### Excerpted records
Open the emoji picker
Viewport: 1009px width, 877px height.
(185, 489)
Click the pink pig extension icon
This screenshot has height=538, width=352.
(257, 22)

### Task goal
All of the entries above need to be retyped exactly.

### Solution
Open the emoji picker
Viewport: 1009px width, 877px height.
(185, 489)
Click the pink pig extension icon
This screenshot has height=538, width=352.
(257, 22)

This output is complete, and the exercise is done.